This article will deal with trusting the “experts”. In October 2010 the fool.com announced the formation of rising stars. The idea was to select the motley fool analysts and give them $1000 every month. These analysts will research stocks and manage the portfolios. They will actually write articles (a pitch so to say) for the stock and then tell us how many stocks they bought and at what price.
I thought this to be a sure-fire way to do less research on my own and trust the analysts, because they were managing the portfolio like their own money. So, I read the picks, put them on my watch list and look for drops in the price. By this time though I had already made an interactive brokers account (IBKR) and was ready to buy in small portions.
This way I bought the following stocks. I give more or less a complete list to show the problems with the idea of picking stocks on other people’s recommendations.
- Ampco-Pittsburgh (AP), the rising star Alex Pape bought it at $25.45 and I bought it at a 15% margin of safety at $22.
- PowerOne (PWER), the rising star Jim Mueller bought it twice at $8.83, and then $7.48 and $7.51. I bought it $7.47 and $5.34 at a significant margin of safety.
- TriQuint (TQNT), Eric Bleeker bought it at $13.49 and I bought it at $10.06.

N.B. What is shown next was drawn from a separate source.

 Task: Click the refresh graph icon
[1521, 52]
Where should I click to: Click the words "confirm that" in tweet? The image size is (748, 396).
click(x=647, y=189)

- Similarly, I bought Veoila (VE) at $26.73, Enernoc (ENOC) at $17.66, Thompson Creek (TC) at $9, Elbit Systems (ESLT), Petrobras (PBR), Rock-Tenn (RKT), Waste Management (WM), Ford (F), Best Buy (BBY), Bank of America (BAC) and Seaspan (SSW).
Many of the above stocks are down 50% at the moment (PWER, ENOC, TQNT, BAC). If I had done my own research I would have found the following
- A value investor on his own cannot follow and keep track of so many stocks. He will either have to do superficial analysis or not be up-to-date with the quarterly or annual reports of the companies. He will be a lucky investor indeed if he chose so many stocks which are actually buy and hold forever. I realized that keeping track of so many stocks is impossible for me. And so I sold TC, ESLT, RKT, WM, F and SSW. I did not make much loss on those because I was able to average down and get out in the recent market bounce.
- To not sell during the panic and in fact buying more on dips requires that you know the company quite well. I am not comfortable with ENOC, PWER and TQNT to buy more even though they are down substantially. I do not see them as a bad investment per say but they are in a relatively new industry with a lot of competition, a recipe for disaster. If someone suggested any of these three stocks to me now, I will not have invested in those.
- Trusting the experts has many problems. To begin with you do not know if the experts are really experts and even if they are, have they used their expertise or simply are repeating someone else’s pick. Many analysts do not do their own due diligence and “take” ideas from another analysts.
If you buy on an analysts pick you must look for his advice on when to sell. The analysts might not be following the stock anymore or if he is he may give the sell advice too late. I mean, it is not his money which is on the line. I am not saying that you should stop listening to the experts/analysts. You can still take their ideas and see if the pick actually makes sense. But do your own research. This is of utmost importance. Do not buy a stock ever which you do not understand.
I cannot thank gurufocus enough for the opportunity to write about my ideas/picks and have so many intelligent investors comment on it. It has been quite an experience and writing has helped turn my ideas into value picks.
About the author:I started investing in December 2009
and my first stock CreditSuisse (CS) tanked to almost half its
value. This nudged me to start learning about investing from the ground
up. I am a long term value investor and am planning to generate sustainable amount of money from investment income by the time I am 40 years old i.e., 2025.